(REQUIRED TASK): Convert everything from the line containing "SEO (83, 2231)" down to the end of the items below into a Markdown table with the columns Number and Text. Number each line in order and leave out any blank lines.

::: RECORDED DATA

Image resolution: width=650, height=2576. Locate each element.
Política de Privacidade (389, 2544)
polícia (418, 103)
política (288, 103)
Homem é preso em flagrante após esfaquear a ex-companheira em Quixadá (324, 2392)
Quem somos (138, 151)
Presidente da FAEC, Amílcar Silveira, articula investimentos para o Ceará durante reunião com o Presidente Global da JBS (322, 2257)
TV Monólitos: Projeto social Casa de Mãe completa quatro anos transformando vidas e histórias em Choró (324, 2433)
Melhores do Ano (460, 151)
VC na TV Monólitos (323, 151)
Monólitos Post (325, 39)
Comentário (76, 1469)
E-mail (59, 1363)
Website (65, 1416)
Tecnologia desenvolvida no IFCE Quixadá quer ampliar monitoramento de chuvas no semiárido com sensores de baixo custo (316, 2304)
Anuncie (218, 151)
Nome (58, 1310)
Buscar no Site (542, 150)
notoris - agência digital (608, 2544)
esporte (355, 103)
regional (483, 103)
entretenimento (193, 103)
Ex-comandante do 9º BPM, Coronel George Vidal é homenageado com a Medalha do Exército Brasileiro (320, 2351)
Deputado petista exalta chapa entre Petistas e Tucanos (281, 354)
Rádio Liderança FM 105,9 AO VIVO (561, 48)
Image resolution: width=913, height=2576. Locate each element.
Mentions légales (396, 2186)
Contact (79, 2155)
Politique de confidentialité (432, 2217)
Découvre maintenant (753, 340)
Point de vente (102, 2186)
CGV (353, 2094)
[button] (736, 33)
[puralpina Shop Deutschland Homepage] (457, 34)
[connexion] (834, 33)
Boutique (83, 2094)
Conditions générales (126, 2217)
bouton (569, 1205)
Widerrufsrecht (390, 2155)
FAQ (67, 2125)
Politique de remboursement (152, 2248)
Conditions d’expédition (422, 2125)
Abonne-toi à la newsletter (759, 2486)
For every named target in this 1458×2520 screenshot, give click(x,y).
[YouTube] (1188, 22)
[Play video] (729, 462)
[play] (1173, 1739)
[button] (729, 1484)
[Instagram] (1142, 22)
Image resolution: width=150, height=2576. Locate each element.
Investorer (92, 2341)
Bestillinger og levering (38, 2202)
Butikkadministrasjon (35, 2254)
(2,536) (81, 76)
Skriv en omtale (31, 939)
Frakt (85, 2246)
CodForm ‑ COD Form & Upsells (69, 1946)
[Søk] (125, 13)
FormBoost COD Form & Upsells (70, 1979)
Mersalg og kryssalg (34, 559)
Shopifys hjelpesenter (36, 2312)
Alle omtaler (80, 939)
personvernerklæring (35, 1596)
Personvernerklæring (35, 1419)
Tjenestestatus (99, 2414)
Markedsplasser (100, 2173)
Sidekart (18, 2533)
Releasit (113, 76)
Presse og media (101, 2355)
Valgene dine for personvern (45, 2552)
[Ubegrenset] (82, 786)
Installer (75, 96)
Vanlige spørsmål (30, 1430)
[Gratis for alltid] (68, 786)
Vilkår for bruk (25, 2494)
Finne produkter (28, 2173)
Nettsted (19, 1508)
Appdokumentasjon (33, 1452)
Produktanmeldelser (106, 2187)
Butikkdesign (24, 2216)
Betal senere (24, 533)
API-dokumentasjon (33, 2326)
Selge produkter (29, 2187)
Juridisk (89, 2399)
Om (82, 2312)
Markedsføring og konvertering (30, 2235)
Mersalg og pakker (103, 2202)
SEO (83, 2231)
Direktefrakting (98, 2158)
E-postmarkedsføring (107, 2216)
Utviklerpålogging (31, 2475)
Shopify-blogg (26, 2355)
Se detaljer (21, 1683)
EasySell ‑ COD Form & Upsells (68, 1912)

::::::

(FINAL RESULT):
| Number | Text |
|---|---|
| 1 | SEO (83, 2231) |
| 2 | Direktefrakting (98, 2158) |
| 3 | E-postmarkedsføring (107, 2216) |
| 4 | Utviklerpålogging (31, 2475) |
| 5 | Shopify-blogg (26, 2355) |
| 6 | Se detaljer (21, 1683) |
| 7 | EasySell ‑ COD Form & Upsells (68, 1912) |